Les Bains Douches (roughly translated as "The Bathhouses" or "The Public Baths") (aka Bains Douches) was a Parisian nightclub located at 7 rue du Bourg-l'Abbé in the 3rd arrondissement of Paris which was active from 1978 to 2010. Bains Douches was a mecca of decadent excess for Parisian nightclubbers during the 1980s, and a meeting place for creatives and artists from throughout society. The nightclub closed its doors in 2010.

==History==
The building originally houses the Guerbois thermal baths, created in 1885 by François Auguste Guerbois (1824–1891) and his son Albert Guerbois (1857–1926), who also operated the Guerbois café, a popular meeting place for artists and intellectuals at the time. It was immortalized by Édouard Manet. The plaque at the entrance of Les Bains Douches indicates: Bains Guerbois, swimming pool, Turkish and Russian baths, sulfurous steam showers.

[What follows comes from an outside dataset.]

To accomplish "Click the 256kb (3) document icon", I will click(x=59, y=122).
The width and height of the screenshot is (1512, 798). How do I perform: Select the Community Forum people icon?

Near the end of the 19th century, the place attracted many influential homosexual personalities, including Marcel Proust. Jean-Pierre Marois, historic owner of the place, founded the company Les Bains in 2011 as part of the renovation of the new project.

===Opening as a club===
Maurice Marois bought the place as a cesspool at the end of the 1960s before transferring the lease many years later. The shabby-chic club Bains Douches was established in 1978 by Jacques Renault, an antique dealer and his partner Fabrice Coat. They transformed the baths into a modular nightclub with a lounge on the first floor.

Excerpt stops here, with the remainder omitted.